Justa causa por manipulação de ponto é mantida e testemunha é condenada por má-fé

A Vara do Trabalho de Goiatuba (GO) manteve a dispensa por justa causa de um trabalhador de uma agroindústria goiana que manipulava os registros eletrônicos de ponto com o objetivo de obter o pagamento indevido de horas extras. A empresa comprovou, mediante confronto entre cartões de ponto, registros de catraca e imagens de câmera de segurança, que o funcionário deixava as dependências da empresa antes do horário registrado no sistema eletrônico e retornava posteriormente apenas para registrar horários fictícios, conduta que se repetiu de forma reiterada nos meses de abril e maio de 2024.

A Magistrada rejeitou todos os pedidos do trabalhador, incluindo a reversão da justa causa, o reconhecimento de estabilidade provisória como membro da Cipa e o pagamento de diferenças de horas extras e verbas rescisórias. Para a magistrada, a gravidade da conduta praticada é suficiente para autorizar a dispensa por justa causa, pois configura ato de improbidade e mau procedimento, com comprometimento da fidúcia indispensável à continuidade do vínculo empregatício.
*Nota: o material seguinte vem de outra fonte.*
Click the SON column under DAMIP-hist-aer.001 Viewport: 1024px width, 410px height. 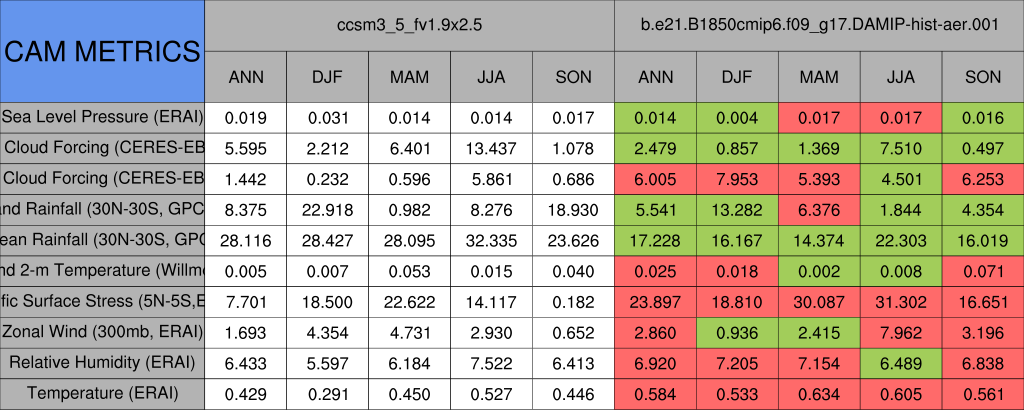coord(983,77)
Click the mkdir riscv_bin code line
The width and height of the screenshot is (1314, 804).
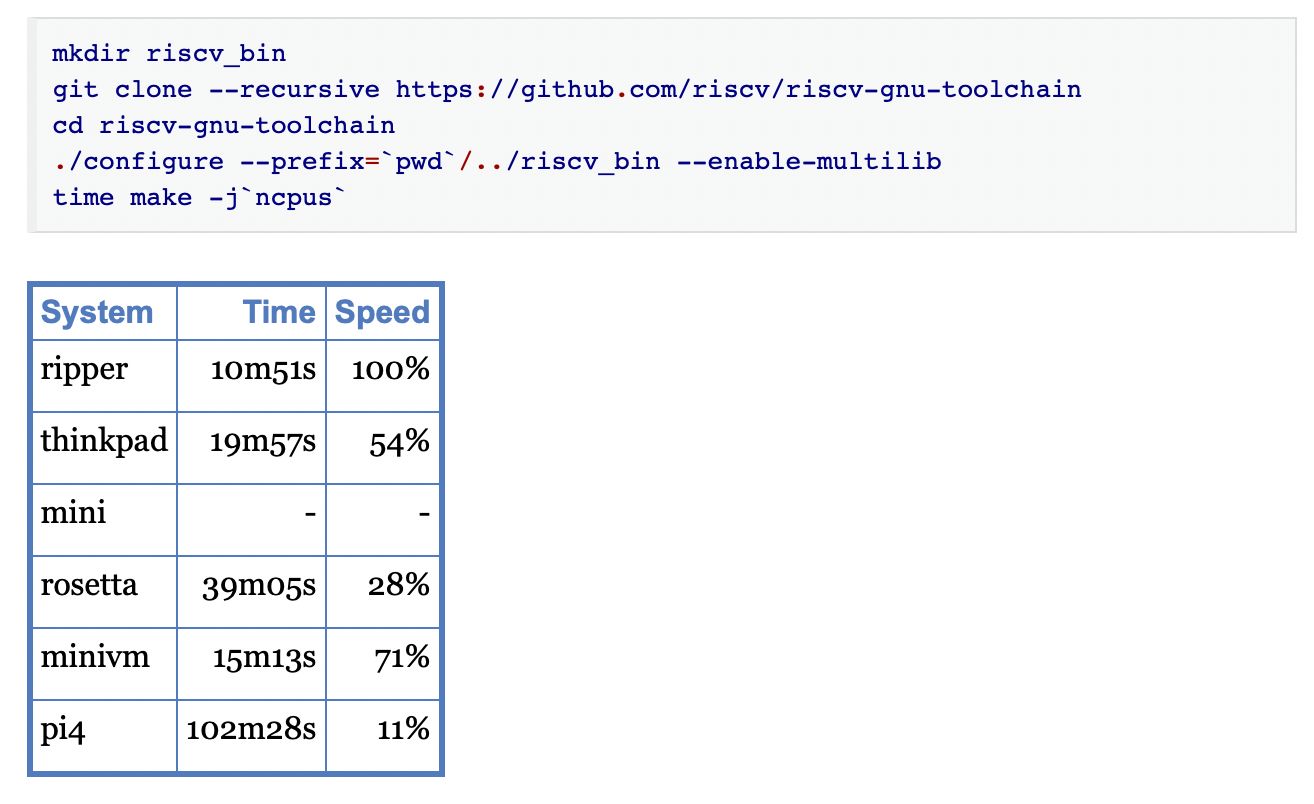pyautogui.click(x=169, y=53)
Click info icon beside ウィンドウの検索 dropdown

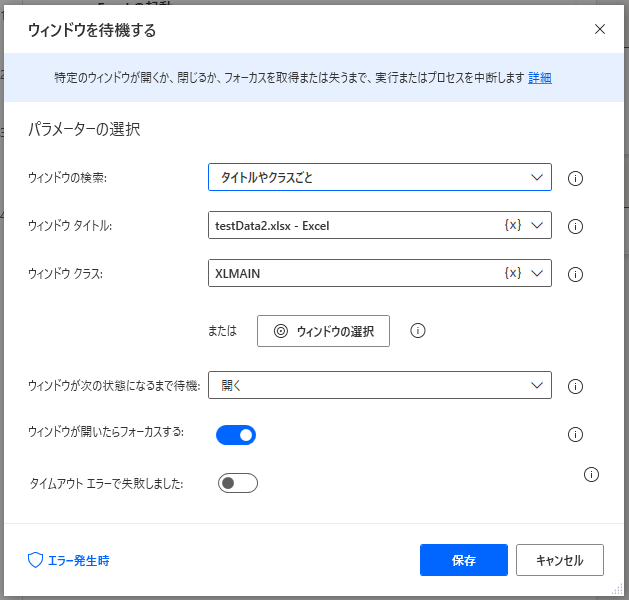[x=575, y=179]
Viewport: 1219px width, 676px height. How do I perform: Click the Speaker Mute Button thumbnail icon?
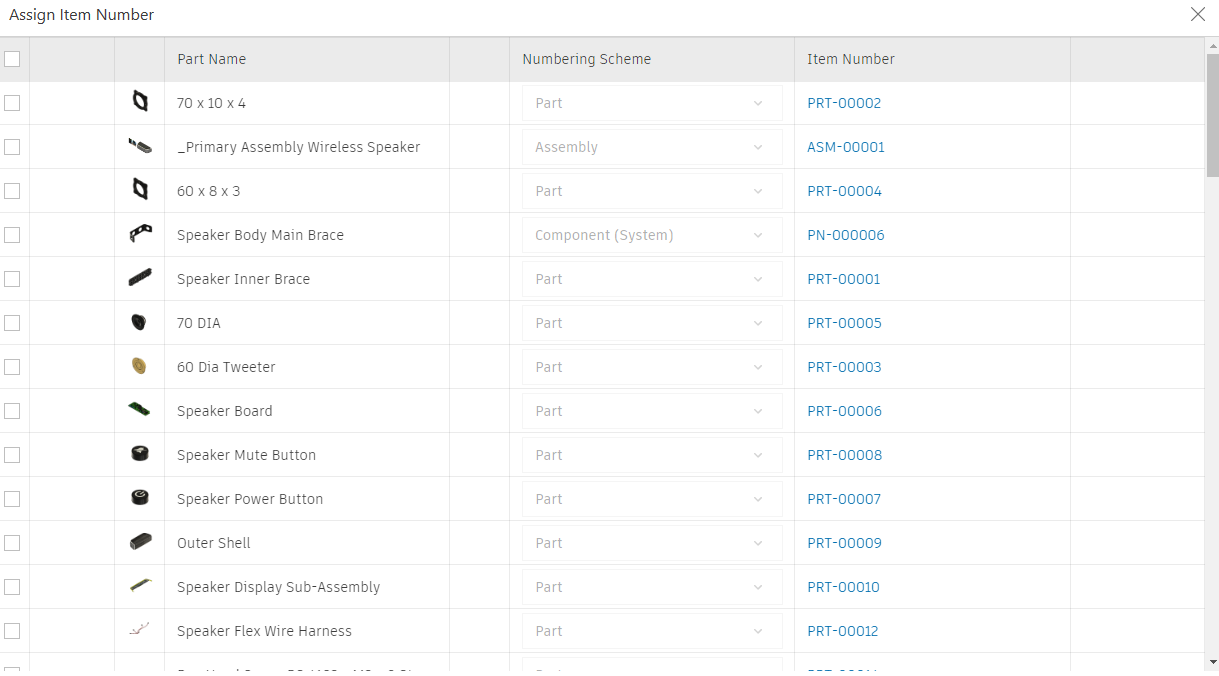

Na mesma sentença, a juíza condenou uma testemunha indicada pelo trabalhador ao pagamento de multa por litigância de má-fé, no valor de R$ 1.353,21, correspondente a 1% sobre o valor da causa. O depoimento foi considerado incoerente, impreciso e contraditório, além de excessivamente aderente à versão do reclamante e incompatível com os registros eletrônicos e as imagens de segurança produzidos nos autos. A magistrada ainda encaminhou ofício ao Ministério Público Federal para apuração do crime de falso testemunho.